FORGOTTEN BOOKMARKS.

The person who runs Forgotten Bookmarks says: “I work at a used and rare bookstore, and I buy books from people everyday. These are the personal, funny, heartbreaking and weird things I find in those books.” Telegrams, death notices, photos, letters, a coupon for Octagon Soap Chips (buy one get one free—with translations into Italian, Polish, and Yiddish!) found in Lou Gehrig: Boy of the Sand Lots by Guernsey Van Riper, Jr. (Bobbs Merrill, 1949)… This is a great site. And if you leave a comment on this post before tomorrow, you have a chance to win a beautiful 1941 Heritage Press edition of Lewis Carroll’s Alice in Wonderland and Through the Looking Glass, complete in one volume. (Via MetaFilter.)

Comments

  1. The Used Book Cellar at the Brookline Booksmith has a similar archive of finds of the week.
    For individuals who run into these (on a much smaller scale, of course), the question is, do you accumulate them separately or keep them in the book (as I usually do — yesterday it was ’60s Mexican postcards of Can-can dancers and a brutalist hotel in one on Diego Rivera)?
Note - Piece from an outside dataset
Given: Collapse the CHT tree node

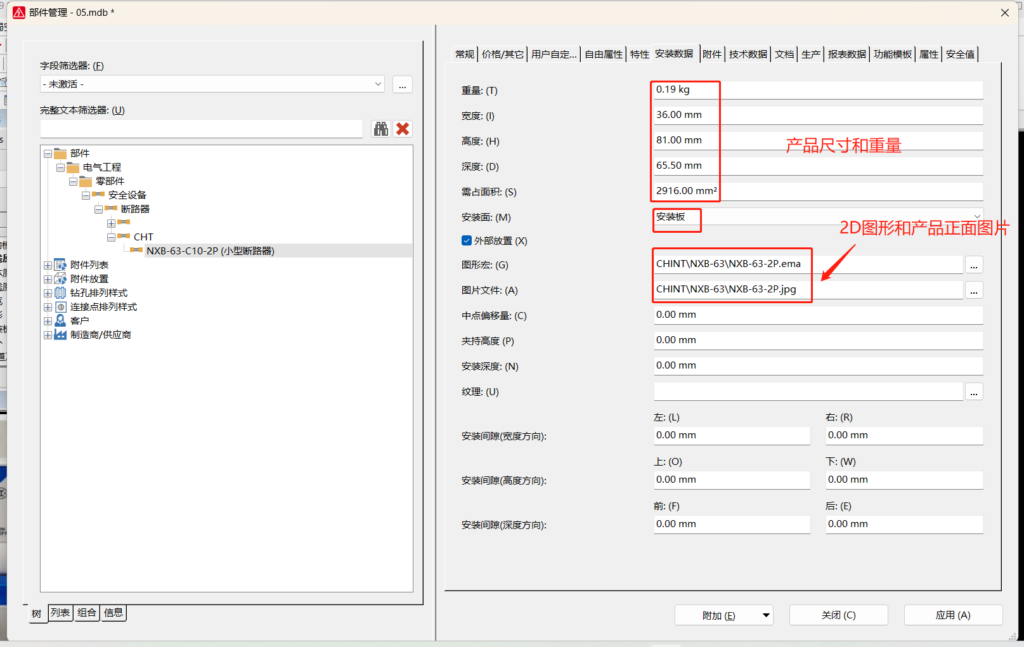Looking at the screenshot, I should pos(112,237).
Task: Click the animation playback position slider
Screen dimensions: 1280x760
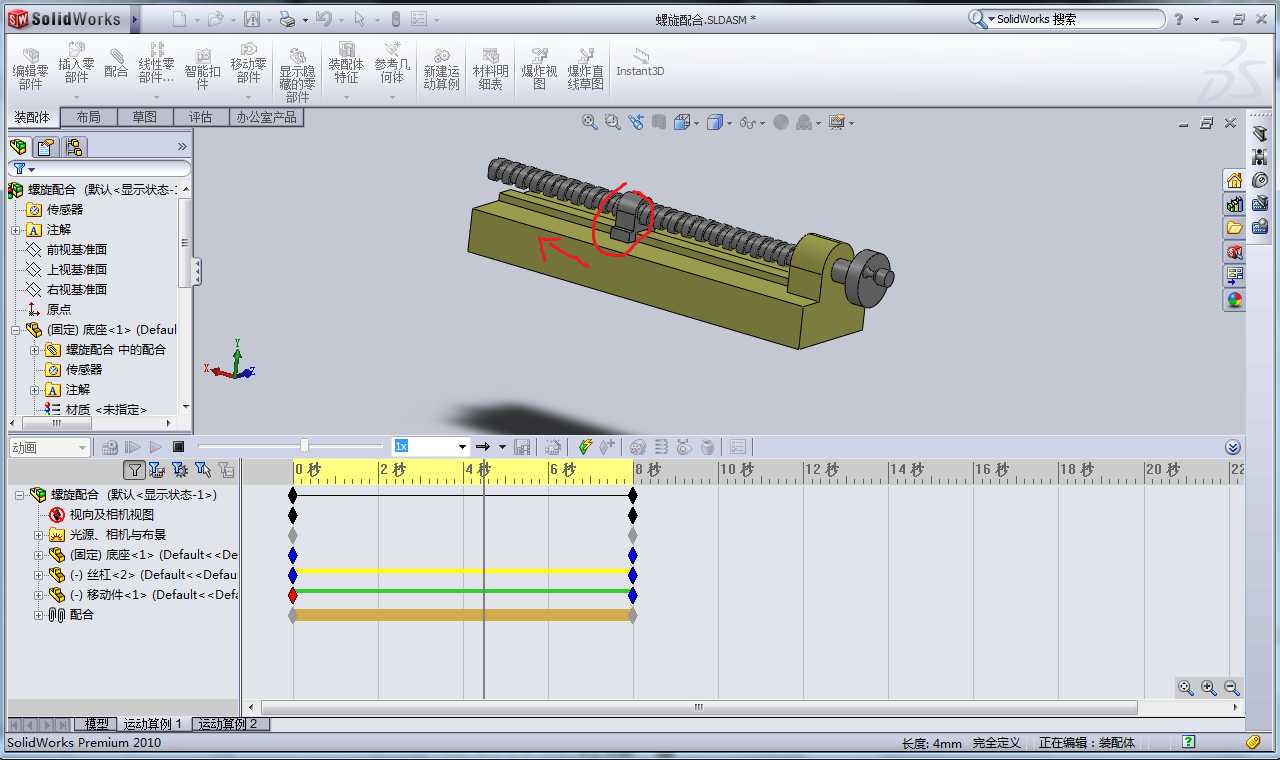Action: point(304,446)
  2. Keep them in the book and make a copy.

  3. John Emerson says:

    I think I’ve told this story: I once found a note in a translated book by the co-translator, a graduate student who explained that the author of the book had rejected his work and had had it reassigned to a new translator. The writer of the note (whose name did appear on the title page, probably for legal reasons) had not been invited to the conference on the book. It was a genuinely distressing note; the guy was at the very beginning of his career and had a big black mark already.
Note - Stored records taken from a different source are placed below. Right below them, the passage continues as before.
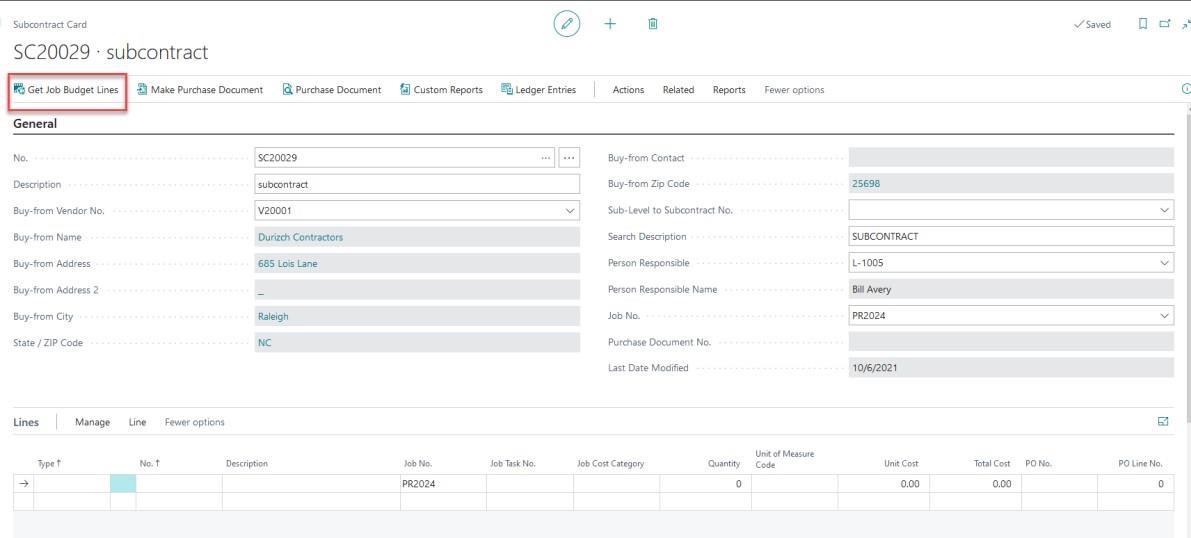Expand Person Responsible dropdown

coord(1164,263)
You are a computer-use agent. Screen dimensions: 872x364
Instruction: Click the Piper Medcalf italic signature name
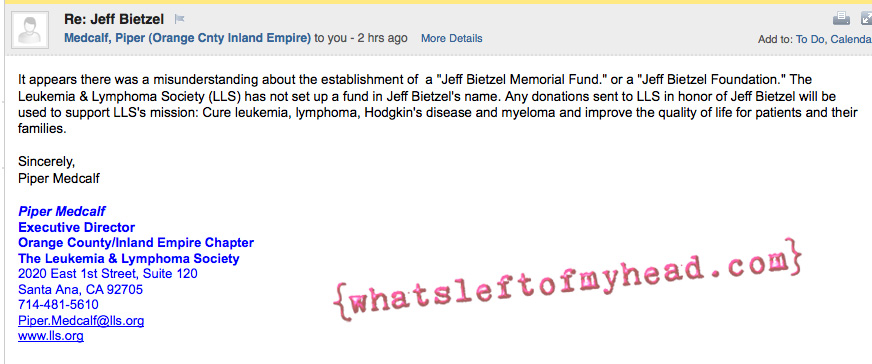pyautogui.click(x=61, y=211)
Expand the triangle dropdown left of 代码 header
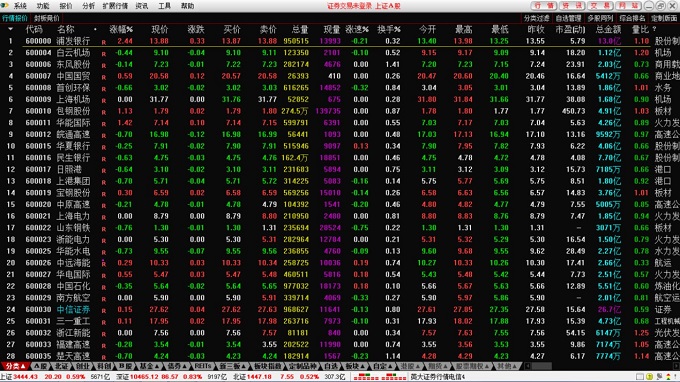This screenshot has width=680, height=382. click(10, 29)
  4. Glad you guys are enjoying my site – thanks for the mention!

  5. Very interesting, thank you, Languagehat! We find some odd things in books when we prepare for the Friends of the Library book sale, too.

  6. Cherie Kartchner says:

    I once found, in the library stacks of a religious college, a set of several dozen thick old (18-19th c.). That wasn’t the interesting part. The interesting part was opening them — apparently nobody had leafed through them in a long time, because I found pressed in them flowers, stems, and leaves, as well as bits of paper and things indicating they were bibles from a mission to China. I don’t know if the botanica was Chinese or from “home,” wherever that was for the missionaries. I wanted to take a flower, but I left them as I found them. I wonder if they are still there?

  7. jamessal says:

    This is unbelievable. I bought the giveaway edition of Alice, minus the slip cover, at a secondhand shop not six weeks ago — for five dollars! I had known I was getting a good deal for such a handsome book, but it wasn’t until just now that I thought to look up its real value: $150 with markings and wear at Amazon (and mine looks like it’s never been read)!

  8. jamessal says:

    I had known I was getting a good deal for such a handsome book
    Such a handsome set, that is.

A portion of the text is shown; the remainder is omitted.